Le long de la vigne, m'étant appuyé du pied à une gargouille, je suis descendu dans ce carrosse dont l'époque est assez indiquée par les glaces convexes, les panneaux bombés et les sophas contournés

     L’évasion onirique trouve maintenant sa métaphore concrète dans l’évasion en carrosse, telle qu’on en rencontre dans les histoires du vieux temps (contes merveilleux du siècle classique comme « Cendrillon » de Perrault, contes licencieux du XVIIIème siècle comme « Point de lendemain » de Vivant Denon). Les détails (« vigne, gargouille, glaces convexes, panneaux bombés, sophas contournés ») ne sont que l’élaboration narrative de cette métaphore centrale : effets de réel, couleurs d’époque... Le triomphe de la courbe (signalé par JP Richard) dans la description du carrosse (« convexes », « bombés », « contournés ») et dans la suite du texte (« vire », « tournoient »), peut s’analyser comme une figuration du vertige qui accompagne traditionnellement les récits d’ivresse ou d'hallucination (cf. "Barbare" ; "Matinée d'ivresse").

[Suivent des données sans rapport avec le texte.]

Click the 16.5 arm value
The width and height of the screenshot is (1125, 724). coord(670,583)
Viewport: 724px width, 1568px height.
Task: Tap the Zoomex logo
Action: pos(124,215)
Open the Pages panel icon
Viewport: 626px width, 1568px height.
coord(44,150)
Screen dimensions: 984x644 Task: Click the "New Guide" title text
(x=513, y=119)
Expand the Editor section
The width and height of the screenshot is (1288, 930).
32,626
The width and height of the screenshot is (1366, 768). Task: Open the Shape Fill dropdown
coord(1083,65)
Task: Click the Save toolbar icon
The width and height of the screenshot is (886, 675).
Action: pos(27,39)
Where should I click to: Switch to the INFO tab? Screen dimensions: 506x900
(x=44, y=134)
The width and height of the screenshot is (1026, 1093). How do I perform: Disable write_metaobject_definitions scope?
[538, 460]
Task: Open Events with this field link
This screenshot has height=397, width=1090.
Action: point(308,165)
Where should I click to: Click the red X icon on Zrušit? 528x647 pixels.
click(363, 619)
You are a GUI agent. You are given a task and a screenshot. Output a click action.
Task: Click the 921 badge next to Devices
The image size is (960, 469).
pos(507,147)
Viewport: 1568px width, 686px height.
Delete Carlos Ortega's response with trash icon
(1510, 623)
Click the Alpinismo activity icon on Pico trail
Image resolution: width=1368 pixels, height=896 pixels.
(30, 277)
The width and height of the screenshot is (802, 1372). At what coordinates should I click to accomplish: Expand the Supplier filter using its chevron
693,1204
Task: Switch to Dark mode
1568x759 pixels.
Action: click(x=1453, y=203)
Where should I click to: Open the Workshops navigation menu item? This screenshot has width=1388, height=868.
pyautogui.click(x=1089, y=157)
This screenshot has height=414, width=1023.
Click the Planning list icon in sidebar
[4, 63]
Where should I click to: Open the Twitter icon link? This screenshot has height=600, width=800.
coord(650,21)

Corbillard de mon sommeil, isolé, maison de berger de ma niaiserie, le véhicule vire sur le gazon de la grande route effacée ; et dans un défaut en haut de la glace de droite tournoient les blêmes figures lunaires, feuilles, seins ;

     Comme dans "Ornières", Rimbaud illustre le défilé précipité et aléatoire des images du rêve par un cortège hétéroclite de véhicules, un "défilé de féeries", où le corbillard succède au carrosse. On notera toutefois cette différence : il n'y a dans "Nocturne Vulgaire" qu'un seul véhicule qui se voit successivement qualifié de carrosse, corbillard, maison de berger ; tandis que dans "Ornières", il s'agit d'un véritable défilé où se succèdent, au pluriel, "des chars", "vingt véhicules", "des cercueils".
     
Après l’allusion littéraire implicite (le motif de l’évasion en carrosse), voici maintenant le moment de l’allusion explicite, ou presque… de la quasi-citation. C’est aussi le moment de l’auto-dérision à laquelle on échappe rarement dans les envolées rimbaldiennes. La première « quasi-citation » évoque une allégorie baudelairienne de l’orgueil blessé, des illusions perdues, des rêves brisés :

« Cieux déchirés comme des grèves,  
En vous se mire mon orgueil,
Vos vastes nuages en deuil  
Sont les corbillards de mes rêves […]»

(« Horreur sympathique »);

la seconde, une célèbre allégorie de l’évasion poétique : la roulotte de berger où Vigny voudrait vivre avec sa bien aimée (Eva), sa Muse, seuls (« isolés » du monde), errants, au milieu de la nature (« La Maison du Berger »). Les deux références ont en commun d’apporter une nuance de sens négative, mélancolique et ironique, dans un poème qui jusqu’ici baignait dans le romanesque. Le carrosse devient « le corbillard de mon sommeil » (le véhicule du cauchemar ? ou de la désillusion ?) ; il est aussi symbole de « niaiserie » : niaiserie de l’idylle romantique, mais aussi des « fêtes galantes » verlainiennes, que la suite du texte évoque irrésistiblement. Les adjectifs « blême », « lunaire », rappellent Verlaine (Bruno Claisse donne en exemple le poème "Nuit du Walpurgis classique" où sont associées la lune, v.11, et la couleur blême, v.41). Le coup d’œil grivois sur quelque décolleté, l’idée sophistiquée du défaut dans le miroir, tout évoque les nocturnes galants, aristocratiques, de la peinture du XVIIIe siècle, les fêtes de nuit de la poésie romantique et parnassienne (comme la « Fête chez Thérèse » de Victor Hugo).  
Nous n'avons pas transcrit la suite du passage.